Malgré une forte baisse du nombre de fumeurs l’année dernière, une nouvelle étude révèle que les personnes ayant des problèmes de santé mentale arrivent à se sevrer deux fois moins souvent que les autres consommateurs de tabac. Menée par des scientifiques de la Columbia Mailman School of Public Health et de la City University of New York, la recherche a été publiée dans la revue Nicotine and Tobacco Research.
Taux d'abandon
"Dans l'ensemble, les programmes de sevrage tabagique ont connu beaucoup de succès, mais nos recherches indiquent que les personnes ayant des problèmes de santé mentale n'en ont pas bénéficié", déplore le directeur de la Renee Goodwin.
À l'aide des données de surveillance nationale, son équipe a analysé les taux d'abandon du tabagisme chez les Américains ayant des maladies mentales, et les ont comparé à ceux des individus sans troubles psychiques. Ils se sont concentrés sur une courte période d’un mois. Ils ont alors constaté que seuls 24% des fumeurs souffrant d’un problème psychologique avaient réussi à arrêter le tabac, contre 52% de la population exempte de ce genre de soucis médicaux.
Atténuer les symptômes
Curieusement, les malades seraient moins susceptibles de se voir offrir un traitement de désaccoutumance au tabac. "On croit depuis longtemps que les problèmes de santé mentale seront exacerbés par l'abandon du tabac et que le tabagisme est bénéfique pour la santé mentale, mais de plus en plus de données confirment le contraire", explique Renee Goodwin.
Par ailleurs, dans le cas de la schizophrénie par exemple, les malades non diagnostiqués commencent à fumer du tabac ou du cannabis pour atténuer leurs symptômes, développant une addiction d’autant plus grande. Une étude antérieure, de la même auteure, avait révélé que la dépression et l'anxiété pouvaient nuire à l'abandon du tabac. "Les efforts de lutte antitabac doivent se concentrer de toute urgence sur les personnes souffrant de problèmes de santé mentale", conclut Renee Goodwin.

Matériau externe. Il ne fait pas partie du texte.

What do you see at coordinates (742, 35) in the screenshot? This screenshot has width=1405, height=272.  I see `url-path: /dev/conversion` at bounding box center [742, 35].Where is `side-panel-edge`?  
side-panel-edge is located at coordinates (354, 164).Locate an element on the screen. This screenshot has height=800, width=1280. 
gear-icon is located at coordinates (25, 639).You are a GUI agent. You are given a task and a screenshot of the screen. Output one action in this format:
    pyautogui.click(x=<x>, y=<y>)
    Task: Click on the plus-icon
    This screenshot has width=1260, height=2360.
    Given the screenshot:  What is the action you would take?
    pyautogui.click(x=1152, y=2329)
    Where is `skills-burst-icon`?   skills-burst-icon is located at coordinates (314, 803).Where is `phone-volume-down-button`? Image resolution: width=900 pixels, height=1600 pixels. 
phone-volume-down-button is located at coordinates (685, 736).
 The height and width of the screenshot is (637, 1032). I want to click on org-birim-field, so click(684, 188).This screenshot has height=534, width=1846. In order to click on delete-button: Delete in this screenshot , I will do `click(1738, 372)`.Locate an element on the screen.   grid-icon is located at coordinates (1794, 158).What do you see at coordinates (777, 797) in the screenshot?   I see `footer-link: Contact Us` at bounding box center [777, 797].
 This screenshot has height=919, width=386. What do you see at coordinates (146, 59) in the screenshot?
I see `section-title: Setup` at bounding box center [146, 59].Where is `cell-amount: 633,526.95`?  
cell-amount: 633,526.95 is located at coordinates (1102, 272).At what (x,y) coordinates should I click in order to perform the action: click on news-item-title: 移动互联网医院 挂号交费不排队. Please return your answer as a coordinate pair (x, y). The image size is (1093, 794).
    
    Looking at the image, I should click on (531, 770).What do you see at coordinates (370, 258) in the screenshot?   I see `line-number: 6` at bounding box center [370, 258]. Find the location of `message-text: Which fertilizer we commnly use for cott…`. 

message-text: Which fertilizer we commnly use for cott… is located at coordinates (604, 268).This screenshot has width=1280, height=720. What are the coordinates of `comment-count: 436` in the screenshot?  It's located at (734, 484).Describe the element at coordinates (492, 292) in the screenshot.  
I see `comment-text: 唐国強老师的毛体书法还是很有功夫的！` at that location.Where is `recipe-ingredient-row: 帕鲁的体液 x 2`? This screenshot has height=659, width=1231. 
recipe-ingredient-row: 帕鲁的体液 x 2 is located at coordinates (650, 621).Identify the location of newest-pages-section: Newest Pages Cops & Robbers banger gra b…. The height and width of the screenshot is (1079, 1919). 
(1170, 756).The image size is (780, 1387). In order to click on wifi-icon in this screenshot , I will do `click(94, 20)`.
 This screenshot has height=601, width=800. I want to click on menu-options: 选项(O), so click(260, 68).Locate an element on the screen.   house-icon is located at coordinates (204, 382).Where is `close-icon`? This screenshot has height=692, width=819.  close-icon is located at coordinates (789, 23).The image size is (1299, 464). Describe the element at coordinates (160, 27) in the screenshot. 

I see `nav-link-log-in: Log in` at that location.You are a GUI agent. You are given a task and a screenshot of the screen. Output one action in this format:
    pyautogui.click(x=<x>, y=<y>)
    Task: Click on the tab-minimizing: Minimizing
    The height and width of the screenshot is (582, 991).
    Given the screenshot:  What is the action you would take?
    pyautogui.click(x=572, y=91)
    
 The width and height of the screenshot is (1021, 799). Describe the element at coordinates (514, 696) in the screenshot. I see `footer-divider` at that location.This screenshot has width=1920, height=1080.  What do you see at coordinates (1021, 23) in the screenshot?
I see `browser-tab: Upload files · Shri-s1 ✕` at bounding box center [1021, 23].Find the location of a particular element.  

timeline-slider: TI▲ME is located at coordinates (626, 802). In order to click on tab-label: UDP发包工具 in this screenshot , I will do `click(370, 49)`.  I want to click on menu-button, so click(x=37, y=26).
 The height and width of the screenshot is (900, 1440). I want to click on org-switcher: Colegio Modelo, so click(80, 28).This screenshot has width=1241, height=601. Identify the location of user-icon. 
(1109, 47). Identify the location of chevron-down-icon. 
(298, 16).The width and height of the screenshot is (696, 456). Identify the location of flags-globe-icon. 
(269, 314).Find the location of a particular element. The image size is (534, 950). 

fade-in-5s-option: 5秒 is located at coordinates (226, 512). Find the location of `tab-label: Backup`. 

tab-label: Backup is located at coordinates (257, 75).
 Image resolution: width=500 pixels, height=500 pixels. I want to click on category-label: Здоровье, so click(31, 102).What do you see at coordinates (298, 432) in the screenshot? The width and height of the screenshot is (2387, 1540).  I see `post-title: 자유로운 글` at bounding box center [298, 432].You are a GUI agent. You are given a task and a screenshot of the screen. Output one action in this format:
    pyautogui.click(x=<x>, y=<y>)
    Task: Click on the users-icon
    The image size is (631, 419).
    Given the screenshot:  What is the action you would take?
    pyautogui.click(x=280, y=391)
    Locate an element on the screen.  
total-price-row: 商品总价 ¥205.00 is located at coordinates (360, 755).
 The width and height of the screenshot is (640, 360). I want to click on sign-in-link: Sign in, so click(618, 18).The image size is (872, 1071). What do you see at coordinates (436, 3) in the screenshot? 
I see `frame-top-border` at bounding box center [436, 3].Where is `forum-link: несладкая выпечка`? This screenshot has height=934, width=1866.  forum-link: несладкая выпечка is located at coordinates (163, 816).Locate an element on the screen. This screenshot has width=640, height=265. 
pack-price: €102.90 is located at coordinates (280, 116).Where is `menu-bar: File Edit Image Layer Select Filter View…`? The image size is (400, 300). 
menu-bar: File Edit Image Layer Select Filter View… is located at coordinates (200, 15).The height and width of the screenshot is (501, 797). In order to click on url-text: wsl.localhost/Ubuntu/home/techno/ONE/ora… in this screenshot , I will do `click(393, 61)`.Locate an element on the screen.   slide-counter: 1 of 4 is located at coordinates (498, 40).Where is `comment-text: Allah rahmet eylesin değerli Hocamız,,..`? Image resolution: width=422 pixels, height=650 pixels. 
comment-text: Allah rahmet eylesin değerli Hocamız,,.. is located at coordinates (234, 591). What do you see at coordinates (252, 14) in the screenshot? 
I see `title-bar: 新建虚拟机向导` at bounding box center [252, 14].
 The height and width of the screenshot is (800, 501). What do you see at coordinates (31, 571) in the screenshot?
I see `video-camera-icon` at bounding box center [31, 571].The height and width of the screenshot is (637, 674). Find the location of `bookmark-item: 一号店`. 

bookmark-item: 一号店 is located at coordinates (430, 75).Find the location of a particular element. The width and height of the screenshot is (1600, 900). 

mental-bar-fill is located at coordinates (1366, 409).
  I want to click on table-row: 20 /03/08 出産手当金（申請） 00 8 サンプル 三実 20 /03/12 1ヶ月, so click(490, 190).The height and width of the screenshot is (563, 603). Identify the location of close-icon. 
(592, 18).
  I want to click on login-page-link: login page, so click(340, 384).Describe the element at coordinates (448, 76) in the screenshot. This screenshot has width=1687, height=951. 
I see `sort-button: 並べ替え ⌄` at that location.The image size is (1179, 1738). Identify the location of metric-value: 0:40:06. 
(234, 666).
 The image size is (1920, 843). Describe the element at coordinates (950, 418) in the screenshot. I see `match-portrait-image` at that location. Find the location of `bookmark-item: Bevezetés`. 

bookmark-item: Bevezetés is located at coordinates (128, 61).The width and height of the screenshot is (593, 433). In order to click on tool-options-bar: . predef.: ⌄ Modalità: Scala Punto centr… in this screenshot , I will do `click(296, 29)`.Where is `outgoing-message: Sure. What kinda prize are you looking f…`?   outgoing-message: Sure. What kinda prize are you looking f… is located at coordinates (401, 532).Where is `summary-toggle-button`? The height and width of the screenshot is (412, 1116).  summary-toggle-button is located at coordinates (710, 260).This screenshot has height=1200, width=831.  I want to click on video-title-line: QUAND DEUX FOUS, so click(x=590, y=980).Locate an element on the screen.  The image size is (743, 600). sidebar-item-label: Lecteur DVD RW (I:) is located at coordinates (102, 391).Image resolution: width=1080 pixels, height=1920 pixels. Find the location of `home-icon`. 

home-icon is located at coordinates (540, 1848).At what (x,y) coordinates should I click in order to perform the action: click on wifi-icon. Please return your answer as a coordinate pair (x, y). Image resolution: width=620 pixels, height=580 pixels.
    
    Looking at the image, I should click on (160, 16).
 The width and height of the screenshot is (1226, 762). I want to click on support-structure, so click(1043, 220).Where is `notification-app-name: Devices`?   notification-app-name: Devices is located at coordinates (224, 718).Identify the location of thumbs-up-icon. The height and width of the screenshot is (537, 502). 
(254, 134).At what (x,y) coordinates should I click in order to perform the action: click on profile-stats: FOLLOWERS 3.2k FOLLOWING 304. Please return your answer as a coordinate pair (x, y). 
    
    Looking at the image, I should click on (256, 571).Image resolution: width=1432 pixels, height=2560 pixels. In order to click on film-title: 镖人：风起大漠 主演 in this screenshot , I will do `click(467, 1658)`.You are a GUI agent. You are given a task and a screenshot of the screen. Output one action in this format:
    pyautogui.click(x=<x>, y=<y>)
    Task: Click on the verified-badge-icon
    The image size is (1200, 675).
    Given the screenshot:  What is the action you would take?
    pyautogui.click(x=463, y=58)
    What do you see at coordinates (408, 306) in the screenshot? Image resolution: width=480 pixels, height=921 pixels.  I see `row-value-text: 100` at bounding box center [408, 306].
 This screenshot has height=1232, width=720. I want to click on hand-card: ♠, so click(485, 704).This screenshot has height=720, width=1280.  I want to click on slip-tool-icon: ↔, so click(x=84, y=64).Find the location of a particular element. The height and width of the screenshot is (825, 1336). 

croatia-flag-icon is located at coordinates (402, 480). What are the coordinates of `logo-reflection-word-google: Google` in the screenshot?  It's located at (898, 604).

Des conséquences dramatiques sur la santé
La dernière étude de santé publique France indiquait que les femmes avaient aussi beaucoup plus de mal à arrêter de fumer. "Alors qu’il a été constaté entre 2016 et 2017 une chute très importante du tabagisme quotidien avec un million de fumeurs en moins, cette baisse n’a pas été homogène. En particulier, le tabagisme n’a pas diminué chez les femmes de 45-54 ans, à la différence de toutes a les autres tranches d’âge", alerte François Bourdillon, directeur général chez Santé publique France, à l'occasion du troisième mois sans tabac.
Et comme pour les personnes souffrant de maladies mentales, les conséquences sanitaires sont dramatiques. Selon le dernier BEH, le nombre de décès attribuables au tabagisme a été multiplié par deux chez les femmes entre 2002 et 2015. Sur la même période, la mortalité par cancer du poumon et BPCO (une maladie pulmonaire, NDLR) a augmenté respectivement de 71% et 3% chez les femmes, alors qu’elle a diminué de 15% et 21% chez les hommes.
Dans la même dynamique, la fréquence des nouveaux cas de cancer du poumon a augmenté de 72% chez les femmes entre 2002 et 2012, tandis qu’elle est restée stable chez les hommes. Concernant les BPCO, le nombre de patients hospitalisés a doublé entre 2002 et 2015 chez les femmes, et augmenté de "seulement" 30% chez les hommes. Pour l’infarctus du myocarde, l’incidence a augmenté de 50% entre 2002 et 2015 chez les femmes de moins de 65 ans, contre 16% chez les hommes.